Pick out each line in these entries that contains the string "Expand".
*** Exercise inputs ***
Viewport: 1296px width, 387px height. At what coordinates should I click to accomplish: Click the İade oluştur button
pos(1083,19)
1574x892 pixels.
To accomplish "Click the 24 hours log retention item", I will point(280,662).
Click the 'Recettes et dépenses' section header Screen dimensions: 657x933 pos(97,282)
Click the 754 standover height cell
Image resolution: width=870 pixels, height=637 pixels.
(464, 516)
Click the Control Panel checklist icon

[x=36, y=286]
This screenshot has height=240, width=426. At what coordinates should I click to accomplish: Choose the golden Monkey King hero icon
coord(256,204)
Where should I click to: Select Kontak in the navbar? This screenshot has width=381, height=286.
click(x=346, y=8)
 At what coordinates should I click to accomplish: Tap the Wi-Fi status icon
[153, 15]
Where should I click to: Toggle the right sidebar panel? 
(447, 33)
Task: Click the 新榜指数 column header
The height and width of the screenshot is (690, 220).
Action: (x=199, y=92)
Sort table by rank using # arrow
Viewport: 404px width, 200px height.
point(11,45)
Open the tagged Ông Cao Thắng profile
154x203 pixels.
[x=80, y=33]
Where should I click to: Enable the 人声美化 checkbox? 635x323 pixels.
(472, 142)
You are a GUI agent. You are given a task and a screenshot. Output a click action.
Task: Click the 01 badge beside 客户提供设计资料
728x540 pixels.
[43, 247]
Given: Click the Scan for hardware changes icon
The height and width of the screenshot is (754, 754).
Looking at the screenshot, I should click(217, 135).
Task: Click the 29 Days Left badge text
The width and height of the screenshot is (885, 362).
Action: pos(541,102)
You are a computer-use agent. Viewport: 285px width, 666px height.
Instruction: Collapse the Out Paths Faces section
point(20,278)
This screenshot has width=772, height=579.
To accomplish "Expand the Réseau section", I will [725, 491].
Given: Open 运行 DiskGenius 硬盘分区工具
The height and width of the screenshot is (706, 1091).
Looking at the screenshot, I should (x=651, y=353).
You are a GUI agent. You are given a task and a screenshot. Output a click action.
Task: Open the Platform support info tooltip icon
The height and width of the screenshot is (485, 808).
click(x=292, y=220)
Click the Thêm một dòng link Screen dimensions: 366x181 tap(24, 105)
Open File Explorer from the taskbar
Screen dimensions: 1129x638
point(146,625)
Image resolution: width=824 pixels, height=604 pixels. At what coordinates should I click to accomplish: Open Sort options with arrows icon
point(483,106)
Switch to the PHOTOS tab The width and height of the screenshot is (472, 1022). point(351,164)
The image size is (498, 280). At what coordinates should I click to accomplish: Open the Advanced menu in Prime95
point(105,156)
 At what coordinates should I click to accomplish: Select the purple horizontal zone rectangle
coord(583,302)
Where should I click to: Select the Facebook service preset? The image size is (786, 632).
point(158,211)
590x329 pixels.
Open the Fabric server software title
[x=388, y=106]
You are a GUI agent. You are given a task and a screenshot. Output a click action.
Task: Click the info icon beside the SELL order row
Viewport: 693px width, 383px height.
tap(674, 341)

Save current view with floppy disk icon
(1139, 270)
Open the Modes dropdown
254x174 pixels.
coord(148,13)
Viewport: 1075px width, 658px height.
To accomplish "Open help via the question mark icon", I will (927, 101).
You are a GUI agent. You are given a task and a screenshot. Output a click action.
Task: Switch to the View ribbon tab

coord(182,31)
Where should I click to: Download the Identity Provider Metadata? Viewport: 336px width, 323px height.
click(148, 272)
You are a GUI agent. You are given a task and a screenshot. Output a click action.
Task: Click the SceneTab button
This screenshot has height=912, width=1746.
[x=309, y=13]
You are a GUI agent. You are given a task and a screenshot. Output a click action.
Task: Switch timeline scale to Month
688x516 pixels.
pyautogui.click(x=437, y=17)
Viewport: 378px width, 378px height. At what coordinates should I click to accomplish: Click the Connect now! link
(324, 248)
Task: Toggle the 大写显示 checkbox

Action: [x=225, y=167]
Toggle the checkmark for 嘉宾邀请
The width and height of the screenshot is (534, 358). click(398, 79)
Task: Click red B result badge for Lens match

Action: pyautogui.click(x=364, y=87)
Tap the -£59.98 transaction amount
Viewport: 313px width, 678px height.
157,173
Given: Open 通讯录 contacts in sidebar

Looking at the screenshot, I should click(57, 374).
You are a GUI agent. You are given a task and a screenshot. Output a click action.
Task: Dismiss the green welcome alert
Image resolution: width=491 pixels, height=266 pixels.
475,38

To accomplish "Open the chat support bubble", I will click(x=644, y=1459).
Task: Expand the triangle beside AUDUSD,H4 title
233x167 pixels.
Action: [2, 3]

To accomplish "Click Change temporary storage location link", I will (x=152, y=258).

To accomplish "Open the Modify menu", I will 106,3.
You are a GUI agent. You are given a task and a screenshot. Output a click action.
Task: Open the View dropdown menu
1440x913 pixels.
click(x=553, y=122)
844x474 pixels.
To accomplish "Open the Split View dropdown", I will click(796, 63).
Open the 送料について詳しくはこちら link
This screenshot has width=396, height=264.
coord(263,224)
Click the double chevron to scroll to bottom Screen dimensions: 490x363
*** End of Exercise inputs ***
_Expected answer_.
To accomplish "Expand the Réseau section", I will [725, 491].
Task: Expand the triangle beside AUDUSD,H4 title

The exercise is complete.